● TEXT SHOWN:

----------

The average US 30-year fixed mortgage rate dipped below 6 percent this week for the first time since October 2022, offering meaningful relief to millions of prospective homebuyers who have been priced out of a market defined by high rates and historically low inventory. The shift followed a combination of softer inflation data and a modest decline in 10-year Treasury yields that brought lenders to recalibrate their offerings.

Freddie Mac's weekly Primary Mortgage Market Survey, released on Thursday, February 26, 2026, showed the average 30-year fixed rate at 5.94 percent, down from 6.12 percent the prior week. It was the first reading below 6 percent since the Federal Reserve began its aggressive rate-hiking cycle in early 2022, a cycle that pushed the benchmark above 7.5 percent at its peak in late 2023.

Homebuilder stocks surged on the news. DR Horton, Lennar, and PulteGroup each rose more than 3 percent on Thursday. Mortgage application volumes jumped 14 percent week-over-week, according to data from the Mortgage Bankers Association.

Who This Helps and Who It Doesn't

The rate decline is meaningful but not transformative for most buyers. A household purchasing a $450,000 home with a 20 percent down payment now faces a monthly principal-and-interest payment of approximately $2,145 at 5.94 percent, compared to $2,240 at 6.5 percent. That is a real difference — about $95 per month — but it does not resolve the fundamental affordability crisis driven by home prices that remain near all-time highs in most major metropolitan areas.

The challenge is structural. Over 60 percent of existing homeowners hold mortgages with rates below 4 percent — often locked in during the pandemic-era rock-bottom rate environment. Many of them have no financial incentive to sell and take on a new, higher-rate mortgage. This "rate lock-in effect" has suppressed existing home inventory for three straight years.

According to Lawrence Yun, Chief Economist at the National Association of Realtors, "This rate move will bring buyers back to the table. But without meaningful increases in inventory — particularly entry-level homes — competition for available properties will remain fierce and prices will hold firm."

The Fed's Next Move

The Federal Reserve has held its benchmark federal funds rate steady since its last cut in September 2025. Fed Chair Jerome Powell has repeatedly signaled caution, citing persistent services inflation and a still-robust labor market as reasons to avoid premature easing. But falling mortgage rates suggest that bond markets are beginning to price in additional cuts before the end of 2026.

Futures markets on Thursday afternoon showed a 62 percent probability of at least one quarter-point Fed cut by June 2026. A second cut by December 2026 was priced at 48 percent probability. If those cuts materialize, mortgage rates could fall further — potentially into the high 5 percent range by year-end.

For a generation of younger Americans who have watched homeownership slip out of reach, the question is whether this rate movement represents the start of a genuine affordability recovery — or a brief window before inflation reasserts itself and the Fed is forced to hold the line again.

----------

● GIVEN INFORMATION:

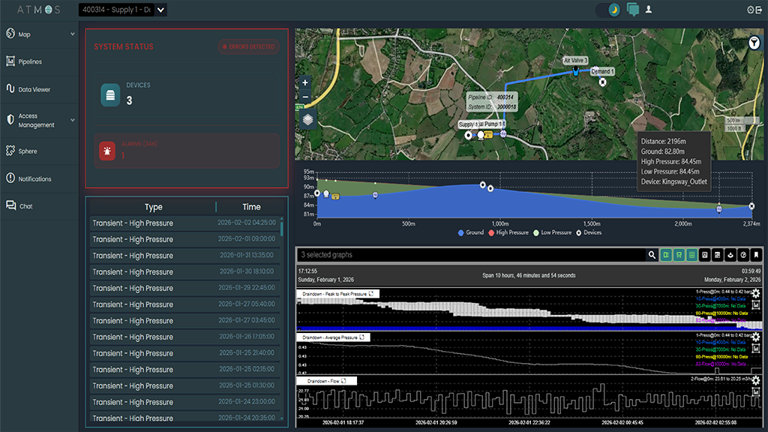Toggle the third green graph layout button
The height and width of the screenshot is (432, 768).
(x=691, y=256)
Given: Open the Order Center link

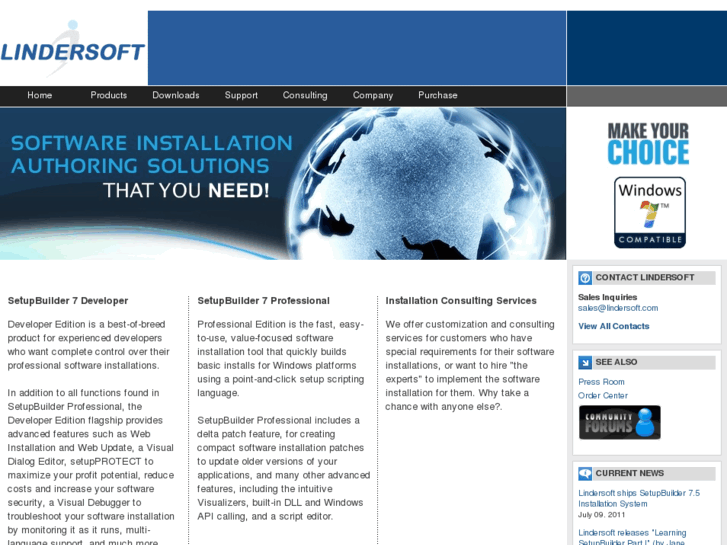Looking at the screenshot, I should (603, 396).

----------

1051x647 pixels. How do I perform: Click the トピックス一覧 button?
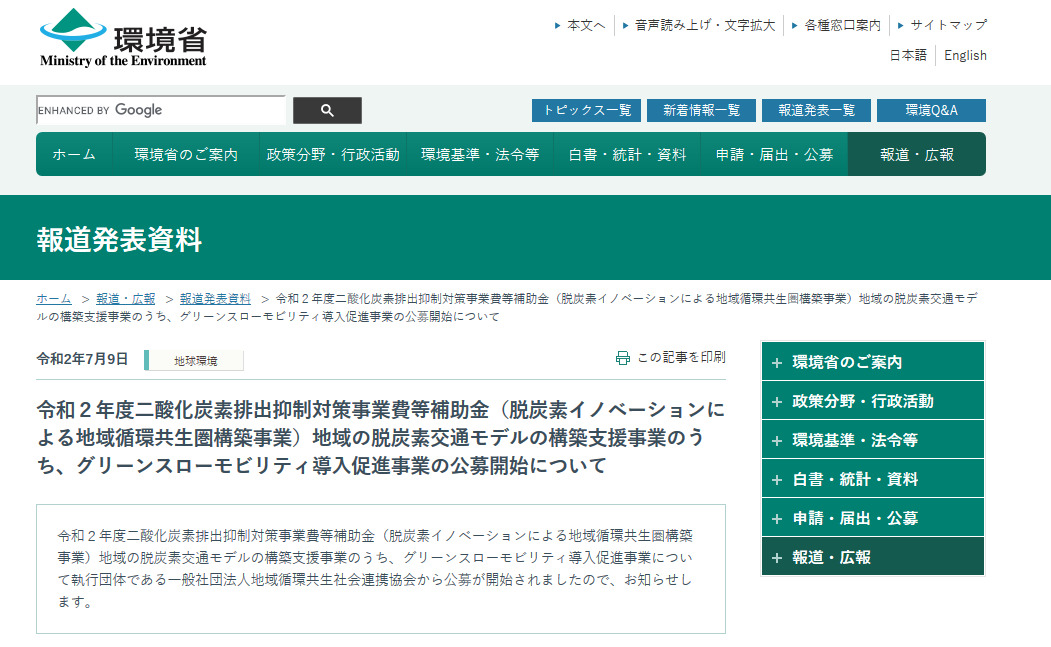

----------

● EXERCISES TO COMPLETE:
a) From the mortgage rate article, output the passage from "The rate decline" to "major metropolitan areas.", copied exactly.
b) List every homebuilder the mortgage rate article names.

● SOLUTIONS PER TASK:
a)
The rate decline is meaningful but not transformative for most buyers. A household purchasing a $450,000 home with a 20 percent down payment now faces a monthly principal-and-interest payment of approximately $2,145 at 5.94 percent, compared to $2,240 at 6.5 percent. That is a real difference — about $95 per month — but it does not resolve the fundamental affordability crisis driven by home prices that remain near all-time highs in most major metropolitan areas.

b)
DR Horton
Lennar
PulteGroup